Richard MATTHEWS was called; lives in Calstock with Joel Matthews, and
their mother. Witness went in search of the two horses, which he owned
with his brother, and which they kept on the Calstock common. Witness
met James CALLOWAY, who accompanied witness to a spot they wanted to
search. Another person who went with them was Robert TRETHEWEY. Witness
went down the shaft himself, where he saw the gelding lying in five or
six feet of water. The horse was lying on its left side, with its head
and legs tied. There was a string tied to under his jaw and fastened to
his left foot.
The eye had been removed. After removing the gelding up to grass,
witness went down into the shaft again, and found the second horse, also
dead. Previous to this, witness had argued with John and Thomas Collins,
regarding their goats entering into the Matthew's garden. Robert Collins
came after. The sister of the witness said "John, your goats have been
into our garden." He replied "I donít care if they have". She said he
should keep them out, or she would tell her brother, and he would shoot
at them. Collins then said "he may shoot them if he will, but the horses
are out on the common, and I will shoot them. If I cannot shot them by
one way I will be another". Witness said "John
Collins, as sure as you are alive, if anything of mine is injured or
wanting you shall stand and answer for them." He said "no catch ye, no
have ye", and nothing more passed concerning it. Since that day, witness
had not spoken to the Collins regarding the horses. Cross-examination:
had quarreled with prisoners many times, never tied up horses by the
fore legs; saw the mare in pit, with both eyes removed.

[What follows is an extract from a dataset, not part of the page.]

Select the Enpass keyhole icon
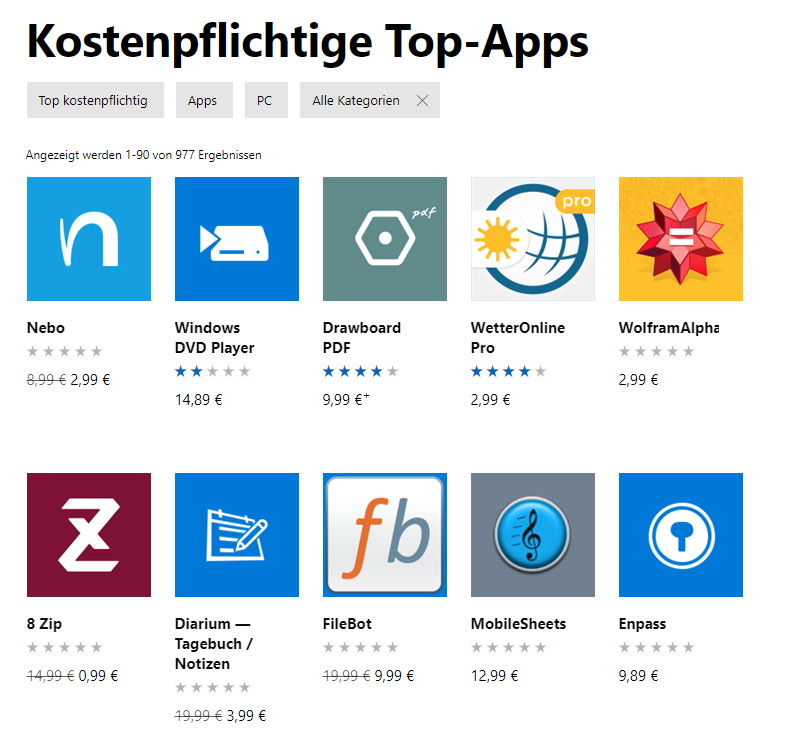Screen dimensions: 809x739 (x=681, y=535)
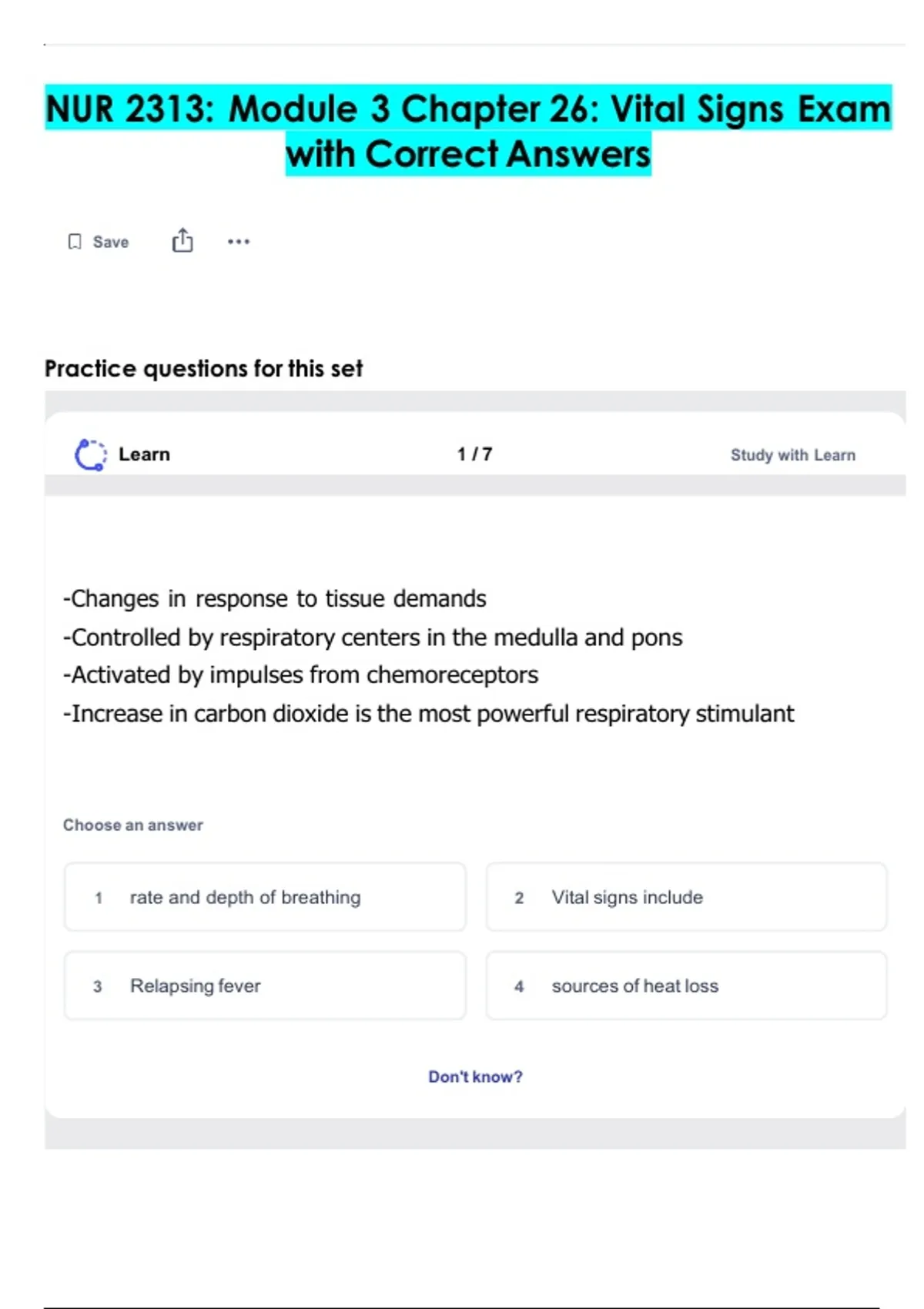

Joel Matthews, sworn. Witness proved that he had worked with Robert
Collins about 19th of September, and stated by way of "a lark" Robert
Collins had burnt a piece of Indian shag with a red-hot poker in two
places. The shag Robert Collins used for tying up his mining clothes,
and was the same piece that witness saw tied up the horse's leg and jaw.
Mary Ann Matthews sworn. Sister to the prosecutors, and lives with them.
On the 8th of October, because of her suspicions, she went to the
windows of the prisoners' house. John Collins went into the house, and
they talked about the horses. One said "how came us to poke out the eyes
of 'em?" The mother said "I have been trembling like an aspen leaf ever
since." One of the sons said "Who would have thought that those little
devils would have gone and found them there, we never meant when we
throwed them there for them to find them anymore?" When witness went in,
she told her brothers of it. Cross-examined: nothing was adduced to
change her testimony.
Several other witnesses were called, who proved the finding the horse
and mare in the shaft, in a state of considerable decomposition.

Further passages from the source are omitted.